Era uma vez um velho contador de histórias.

Era uma vez um velho contador de histórias.

Ele já havia passado a semente de sua família, e agora regozijava-se de seu neto de dez anos (“duas mãos inteiras, sem os dedos dos pés!”).

E, nessa história sobre histórias, onde nenhum personagem tem face ou nome, o tempo já se passara para o bom e velho senhor.

Suas mãos já tremiam demais para que ele pudesse escrever; seus olhos estavam cansados demais para ler; mas sua voz, sua voz ainda não titubeava quando era para contar histórias.

Lembrava de como sua filha, mãe de seu neto, adorava ouvir as mirabolantes e épicas histórias que sua imaginação, na época não tão polida pela estrada esburacada do tempo, criava.

Seu neto não precisava dele para contar histórias; seu neto tinha televisão, vídeo-game, computador.

E cada vez mais o velho contador de histórias via-se obsoleto.

Uma noite (sem que eles todos soubessem, mas exatamente uma noite antes do vívido senhor chegar ao fim de sua história nessa história), um pouco antes da hora de dormir, ele ouviu uma batida na porta de seu quarto.

Levantou-se e abriu a porta, deparando-se com a pequena figura de seu neto.

Coçando o olho esquerdo, o pequeno e sonolento descendente sussurrou: “Vo-ô, conta uma história pra eu dormir?”

Os pulmões do idoso inflaram-se como há anos não faziam.
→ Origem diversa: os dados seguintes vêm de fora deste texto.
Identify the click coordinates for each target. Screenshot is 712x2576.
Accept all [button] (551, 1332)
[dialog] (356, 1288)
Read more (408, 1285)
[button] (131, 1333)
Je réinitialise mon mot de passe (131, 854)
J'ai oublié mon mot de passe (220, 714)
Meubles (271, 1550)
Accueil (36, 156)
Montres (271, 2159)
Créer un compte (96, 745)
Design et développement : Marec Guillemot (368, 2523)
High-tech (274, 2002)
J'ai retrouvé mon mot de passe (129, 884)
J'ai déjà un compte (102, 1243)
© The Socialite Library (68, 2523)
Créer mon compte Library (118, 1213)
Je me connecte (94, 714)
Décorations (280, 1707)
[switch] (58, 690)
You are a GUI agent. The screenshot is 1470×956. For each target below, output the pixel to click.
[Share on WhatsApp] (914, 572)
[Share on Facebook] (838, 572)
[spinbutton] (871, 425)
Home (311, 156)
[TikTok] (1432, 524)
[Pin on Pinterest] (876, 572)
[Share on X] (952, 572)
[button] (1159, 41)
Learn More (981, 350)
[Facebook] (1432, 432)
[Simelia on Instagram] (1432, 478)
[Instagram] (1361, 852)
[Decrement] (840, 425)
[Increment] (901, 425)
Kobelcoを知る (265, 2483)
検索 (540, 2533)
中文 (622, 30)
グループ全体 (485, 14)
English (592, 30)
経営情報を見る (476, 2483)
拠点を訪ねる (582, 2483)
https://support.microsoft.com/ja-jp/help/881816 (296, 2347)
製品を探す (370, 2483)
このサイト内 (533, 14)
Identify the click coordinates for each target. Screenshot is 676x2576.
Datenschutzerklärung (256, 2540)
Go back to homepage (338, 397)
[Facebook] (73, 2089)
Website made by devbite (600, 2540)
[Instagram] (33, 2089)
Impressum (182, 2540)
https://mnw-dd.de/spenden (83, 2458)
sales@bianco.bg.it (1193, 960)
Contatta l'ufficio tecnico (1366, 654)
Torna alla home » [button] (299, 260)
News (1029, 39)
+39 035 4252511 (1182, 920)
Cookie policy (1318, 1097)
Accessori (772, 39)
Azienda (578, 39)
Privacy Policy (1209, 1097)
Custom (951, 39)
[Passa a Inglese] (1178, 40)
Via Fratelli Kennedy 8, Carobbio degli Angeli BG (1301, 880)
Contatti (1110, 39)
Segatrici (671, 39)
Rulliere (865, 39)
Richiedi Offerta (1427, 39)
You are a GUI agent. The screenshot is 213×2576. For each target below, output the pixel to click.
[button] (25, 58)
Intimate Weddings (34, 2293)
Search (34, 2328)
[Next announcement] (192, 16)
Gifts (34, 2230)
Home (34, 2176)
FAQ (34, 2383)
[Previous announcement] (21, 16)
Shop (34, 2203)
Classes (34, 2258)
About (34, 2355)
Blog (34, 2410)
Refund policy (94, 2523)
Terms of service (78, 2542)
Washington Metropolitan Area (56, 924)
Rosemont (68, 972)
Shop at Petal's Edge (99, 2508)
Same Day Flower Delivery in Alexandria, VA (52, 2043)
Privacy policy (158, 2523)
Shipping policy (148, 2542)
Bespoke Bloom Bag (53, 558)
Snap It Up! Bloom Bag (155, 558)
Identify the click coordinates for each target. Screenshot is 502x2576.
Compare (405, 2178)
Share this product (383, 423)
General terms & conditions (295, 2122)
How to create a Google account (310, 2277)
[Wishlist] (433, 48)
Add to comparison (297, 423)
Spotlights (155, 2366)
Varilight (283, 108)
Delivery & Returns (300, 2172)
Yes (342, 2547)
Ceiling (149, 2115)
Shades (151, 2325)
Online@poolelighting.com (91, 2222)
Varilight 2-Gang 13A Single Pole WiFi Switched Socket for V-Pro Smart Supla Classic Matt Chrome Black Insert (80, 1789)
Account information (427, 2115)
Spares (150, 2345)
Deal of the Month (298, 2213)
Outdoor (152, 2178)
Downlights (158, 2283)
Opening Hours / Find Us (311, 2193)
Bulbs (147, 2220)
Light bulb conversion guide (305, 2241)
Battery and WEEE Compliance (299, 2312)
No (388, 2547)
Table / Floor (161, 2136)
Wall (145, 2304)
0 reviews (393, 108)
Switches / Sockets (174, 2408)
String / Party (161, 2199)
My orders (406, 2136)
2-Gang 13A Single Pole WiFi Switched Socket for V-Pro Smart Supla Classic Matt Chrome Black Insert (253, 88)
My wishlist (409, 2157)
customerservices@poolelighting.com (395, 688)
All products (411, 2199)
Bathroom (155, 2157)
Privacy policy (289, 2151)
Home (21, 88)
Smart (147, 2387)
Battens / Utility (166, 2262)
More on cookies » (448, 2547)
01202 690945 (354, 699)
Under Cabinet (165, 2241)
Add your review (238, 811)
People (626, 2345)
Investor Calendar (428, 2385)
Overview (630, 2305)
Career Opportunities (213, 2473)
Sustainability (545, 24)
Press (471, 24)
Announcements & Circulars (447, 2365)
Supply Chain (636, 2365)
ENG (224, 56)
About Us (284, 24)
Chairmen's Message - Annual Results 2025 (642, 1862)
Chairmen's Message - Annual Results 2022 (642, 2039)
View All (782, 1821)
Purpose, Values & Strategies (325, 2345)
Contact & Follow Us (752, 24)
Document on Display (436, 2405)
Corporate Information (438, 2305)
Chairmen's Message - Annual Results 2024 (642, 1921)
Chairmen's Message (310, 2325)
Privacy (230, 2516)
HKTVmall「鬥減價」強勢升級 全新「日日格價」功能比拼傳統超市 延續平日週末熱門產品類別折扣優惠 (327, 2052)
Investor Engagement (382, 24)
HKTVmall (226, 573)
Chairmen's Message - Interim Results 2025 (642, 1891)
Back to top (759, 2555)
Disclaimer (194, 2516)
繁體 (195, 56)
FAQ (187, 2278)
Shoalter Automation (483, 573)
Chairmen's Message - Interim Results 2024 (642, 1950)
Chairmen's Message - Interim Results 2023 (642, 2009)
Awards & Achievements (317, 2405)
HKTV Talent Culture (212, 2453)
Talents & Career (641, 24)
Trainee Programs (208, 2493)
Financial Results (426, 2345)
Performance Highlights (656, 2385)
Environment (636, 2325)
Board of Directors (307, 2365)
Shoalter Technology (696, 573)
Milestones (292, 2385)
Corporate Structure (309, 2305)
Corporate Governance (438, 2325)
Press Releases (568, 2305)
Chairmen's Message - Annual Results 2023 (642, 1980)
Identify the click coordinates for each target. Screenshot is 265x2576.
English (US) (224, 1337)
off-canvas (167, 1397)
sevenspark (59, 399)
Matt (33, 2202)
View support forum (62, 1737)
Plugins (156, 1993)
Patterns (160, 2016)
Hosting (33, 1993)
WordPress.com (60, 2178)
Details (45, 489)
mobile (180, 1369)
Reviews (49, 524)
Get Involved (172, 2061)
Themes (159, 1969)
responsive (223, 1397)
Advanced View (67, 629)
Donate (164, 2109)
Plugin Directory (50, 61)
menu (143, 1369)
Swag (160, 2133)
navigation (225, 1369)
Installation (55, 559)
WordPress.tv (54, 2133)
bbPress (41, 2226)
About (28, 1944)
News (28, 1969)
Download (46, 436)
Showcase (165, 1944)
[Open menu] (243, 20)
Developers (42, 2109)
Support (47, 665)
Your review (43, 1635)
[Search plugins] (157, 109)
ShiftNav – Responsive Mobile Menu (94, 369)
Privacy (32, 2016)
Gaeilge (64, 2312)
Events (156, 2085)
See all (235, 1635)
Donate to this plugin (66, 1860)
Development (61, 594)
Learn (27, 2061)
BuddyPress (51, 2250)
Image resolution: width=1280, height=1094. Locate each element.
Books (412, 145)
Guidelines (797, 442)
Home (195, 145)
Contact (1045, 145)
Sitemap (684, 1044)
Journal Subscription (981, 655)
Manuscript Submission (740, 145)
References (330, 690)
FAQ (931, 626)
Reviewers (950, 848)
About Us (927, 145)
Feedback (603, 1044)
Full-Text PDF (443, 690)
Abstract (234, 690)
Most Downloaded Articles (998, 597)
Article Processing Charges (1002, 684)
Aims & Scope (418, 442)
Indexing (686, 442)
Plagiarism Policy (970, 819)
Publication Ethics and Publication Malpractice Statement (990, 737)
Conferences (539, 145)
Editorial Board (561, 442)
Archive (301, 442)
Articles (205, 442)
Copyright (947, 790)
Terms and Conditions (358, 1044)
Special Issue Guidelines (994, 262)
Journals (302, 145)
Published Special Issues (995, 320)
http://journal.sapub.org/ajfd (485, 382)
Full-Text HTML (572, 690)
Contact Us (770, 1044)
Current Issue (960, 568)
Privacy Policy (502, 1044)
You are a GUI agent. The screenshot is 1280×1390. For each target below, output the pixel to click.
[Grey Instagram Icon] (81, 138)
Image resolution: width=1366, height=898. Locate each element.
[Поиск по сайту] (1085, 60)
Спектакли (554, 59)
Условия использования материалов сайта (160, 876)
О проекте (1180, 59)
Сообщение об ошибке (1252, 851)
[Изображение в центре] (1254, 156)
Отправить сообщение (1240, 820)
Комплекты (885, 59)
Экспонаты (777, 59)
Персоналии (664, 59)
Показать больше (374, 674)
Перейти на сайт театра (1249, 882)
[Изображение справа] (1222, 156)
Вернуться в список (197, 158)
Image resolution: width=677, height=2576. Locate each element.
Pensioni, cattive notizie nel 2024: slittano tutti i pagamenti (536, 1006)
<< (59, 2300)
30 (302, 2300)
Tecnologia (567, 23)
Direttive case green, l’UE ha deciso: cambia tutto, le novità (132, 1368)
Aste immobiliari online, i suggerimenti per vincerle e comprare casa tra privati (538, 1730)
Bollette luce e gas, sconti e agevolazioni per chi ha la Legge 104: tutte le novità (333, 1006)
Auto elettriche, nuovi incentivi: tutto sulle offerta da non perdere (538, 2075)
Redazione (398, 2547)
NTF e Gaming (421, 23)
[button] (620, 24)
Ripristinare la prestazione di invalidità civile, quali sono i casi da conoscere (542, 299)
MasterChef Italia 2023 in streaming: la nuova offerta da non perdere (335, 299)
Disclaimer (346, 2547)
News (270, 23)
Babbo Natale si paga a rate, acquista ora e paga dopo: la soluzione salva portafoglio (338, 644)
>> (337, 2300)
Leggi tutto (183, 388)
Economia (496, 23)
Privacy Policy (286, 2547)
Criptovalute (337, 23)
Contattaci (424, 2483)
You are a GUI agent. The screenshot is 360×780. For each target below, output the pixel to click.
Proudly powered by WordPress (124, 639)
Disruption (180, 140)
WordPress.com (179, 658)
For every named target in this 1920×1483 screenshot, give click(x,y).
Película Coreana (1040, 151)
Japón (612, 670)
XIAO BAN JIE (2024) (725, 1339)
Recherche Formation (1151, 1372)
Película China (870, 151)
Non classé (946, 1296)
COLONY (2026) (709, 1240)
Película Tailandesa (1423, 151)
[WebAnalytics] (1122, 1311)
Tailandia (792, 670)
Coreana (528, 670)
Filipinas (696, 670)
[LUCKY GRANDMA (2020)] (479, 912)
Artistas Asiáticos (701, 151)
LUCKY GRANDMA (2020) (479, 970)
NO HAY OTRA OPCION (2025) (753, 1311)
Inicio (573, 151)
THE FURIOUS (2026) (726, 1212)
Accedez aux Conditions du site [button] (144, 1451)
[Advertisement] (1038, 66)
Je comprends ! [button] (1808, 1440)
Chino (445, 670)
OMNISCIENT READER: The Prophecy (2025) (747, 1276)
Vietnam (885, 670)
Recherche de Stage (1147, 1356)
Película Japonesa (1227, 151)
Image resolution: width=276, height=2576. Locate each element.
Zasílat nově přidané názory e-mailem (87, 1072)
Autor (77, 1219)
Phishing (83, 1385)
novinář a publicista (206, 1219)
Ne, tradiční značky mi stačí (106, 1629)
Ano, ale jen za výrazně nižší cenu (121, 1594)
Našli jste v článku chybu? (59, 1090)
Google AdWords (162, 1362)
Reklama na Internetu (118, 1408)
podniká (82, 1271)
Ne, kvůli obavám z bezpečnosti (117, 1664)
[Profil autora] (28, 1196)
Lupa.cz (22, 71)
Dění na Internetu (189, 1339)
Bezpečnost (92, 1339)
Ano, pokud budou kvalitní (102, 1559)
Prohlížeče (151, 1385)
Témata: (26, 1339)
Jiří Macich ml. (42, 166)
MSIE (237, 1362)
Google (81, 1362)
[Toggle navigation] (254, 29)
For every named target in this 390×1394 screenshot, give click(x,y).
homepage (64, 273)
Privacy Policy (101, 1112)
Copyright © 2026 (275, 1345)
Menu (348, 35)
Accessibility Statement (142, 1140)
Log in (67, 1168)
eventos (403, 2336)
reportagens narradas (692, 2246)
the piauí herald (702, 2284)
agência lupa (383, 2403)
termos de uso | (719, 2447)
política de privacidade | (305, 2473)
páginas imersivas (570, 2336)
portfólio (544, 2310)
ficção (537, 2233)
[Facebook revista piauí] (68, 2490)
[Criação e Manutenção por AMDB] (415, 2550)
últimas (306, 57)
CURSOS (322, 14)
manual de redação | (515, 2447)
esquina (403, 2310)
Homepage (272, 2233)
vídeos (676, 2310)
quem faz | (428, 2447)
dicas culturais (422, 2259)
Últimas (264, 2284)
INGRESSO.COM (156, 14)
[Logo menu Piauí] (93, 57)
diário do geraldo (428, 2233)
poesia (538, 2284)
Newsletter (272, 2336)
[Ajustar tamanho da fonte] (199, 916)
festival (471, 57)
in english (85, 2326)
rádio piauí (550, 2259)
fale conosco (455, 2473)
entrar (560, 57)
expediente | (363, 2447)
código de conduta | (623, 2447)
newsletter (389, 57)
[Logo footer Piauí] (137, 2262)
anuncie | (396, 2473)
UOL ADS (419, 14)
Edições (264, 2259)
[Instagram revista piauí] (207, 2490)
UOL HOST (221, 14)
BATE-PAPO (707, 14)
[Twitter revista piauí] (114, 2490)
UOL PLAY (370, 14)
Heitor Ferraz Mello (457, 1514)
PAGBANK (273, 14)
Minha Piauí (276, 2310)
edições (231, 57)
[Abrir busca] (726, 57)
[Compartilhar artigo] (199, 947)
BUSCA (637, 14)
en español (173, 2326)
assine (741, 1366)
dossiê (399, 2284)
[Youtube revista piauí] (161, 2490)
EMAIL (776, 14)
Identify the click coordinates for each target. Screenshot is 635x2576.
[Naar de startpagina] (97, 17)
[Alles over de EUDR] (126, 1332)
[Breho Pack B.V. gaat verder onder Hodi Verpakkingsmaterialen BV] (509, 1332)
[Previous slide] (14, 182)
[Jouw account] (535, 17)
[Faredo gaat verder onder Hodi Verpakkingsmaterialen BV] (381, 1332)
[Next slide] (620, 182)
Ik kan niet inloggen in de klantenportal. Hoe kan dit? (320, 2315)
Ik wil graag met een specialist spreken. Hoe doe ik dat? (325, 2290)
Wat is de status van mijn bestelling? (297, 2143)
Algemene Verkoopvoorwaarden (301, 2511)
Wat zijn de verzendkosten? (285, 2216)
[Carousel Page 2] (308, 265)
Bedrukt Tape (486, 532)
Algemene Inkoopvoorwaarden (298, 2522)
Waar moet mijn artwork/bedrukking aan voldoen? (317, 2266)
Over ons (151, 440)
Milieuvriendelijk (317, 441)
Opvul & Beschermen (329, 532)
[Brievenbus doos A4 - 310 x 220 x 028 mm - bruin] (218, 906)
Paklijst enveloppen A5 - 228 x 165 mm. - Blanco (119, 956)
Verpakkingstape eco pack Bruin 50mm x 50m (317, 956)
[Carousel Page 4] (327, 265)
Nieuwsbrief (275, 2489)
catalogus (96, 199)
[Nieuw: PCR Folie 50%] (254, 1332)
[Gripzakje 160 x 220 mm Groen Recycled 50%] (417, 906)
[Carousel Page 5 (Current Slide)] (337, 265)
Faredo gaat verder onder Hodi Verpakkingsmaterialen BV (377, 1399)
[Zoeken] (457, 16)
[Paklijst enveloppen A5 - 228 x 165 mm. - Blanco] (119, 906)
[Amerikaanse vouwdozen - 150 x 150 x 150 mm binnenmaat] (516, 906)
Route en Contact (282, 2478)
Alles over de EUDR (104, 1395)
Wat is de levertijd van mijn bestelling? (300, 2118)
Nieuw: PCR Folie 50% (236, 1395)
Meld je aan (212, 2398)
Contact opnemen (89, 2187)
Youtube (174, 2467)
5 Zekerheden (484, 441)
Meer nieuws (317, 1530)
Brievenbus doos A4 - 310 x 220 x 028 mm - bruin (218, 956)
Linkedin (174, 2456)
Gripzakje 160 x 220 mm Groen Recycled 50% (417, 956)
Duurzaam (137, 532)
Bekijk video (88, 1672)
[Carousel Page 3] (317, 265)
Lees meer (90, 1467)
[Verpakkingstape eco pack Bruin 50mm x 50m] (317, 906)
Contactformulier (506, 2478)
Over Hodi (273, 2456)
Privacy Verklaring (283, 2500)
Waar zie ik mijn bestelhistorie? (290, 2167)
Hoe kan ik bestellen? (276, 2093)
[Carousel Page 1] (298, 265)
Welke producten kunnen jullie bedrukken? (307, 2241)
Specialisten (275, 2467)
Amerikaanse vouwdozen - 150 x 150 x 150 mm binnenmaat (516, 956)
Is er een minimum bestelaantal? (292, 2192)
O sorriso que abriu-se em sua face quase fez suas rugas desaparecerem.

E nos quarenta e seis minutos que seguiram ao pedido, um mundo mágico e novo foi criado à luz do abajur de dormir do pequeno garoto. O idoso gesticulava e mudava sua voz, abusando das cordas vocais, elaborando na mente do neto todo e qualquer detalhe que sua imaginação fazia nascer.

E quando a criança já dormia, velejando nos rios da própria imaginação, que tratava de complementar a história do avô, o idoso lembrou-se de porque gostava tanto de contar histórias.

Porque a televisão, o vídeo-game e o computador podem entreter, mas somente a voz, o amor e a imaginação presentes têm o poder de guiar os ouvintes através dos sonhos.

E naquela noite ele contou sua última e melhor história. E sua própria imaginação deu continuidade à sua história em seu sonho; um sonho do qual ele jamais saiu – e assim foi feliz.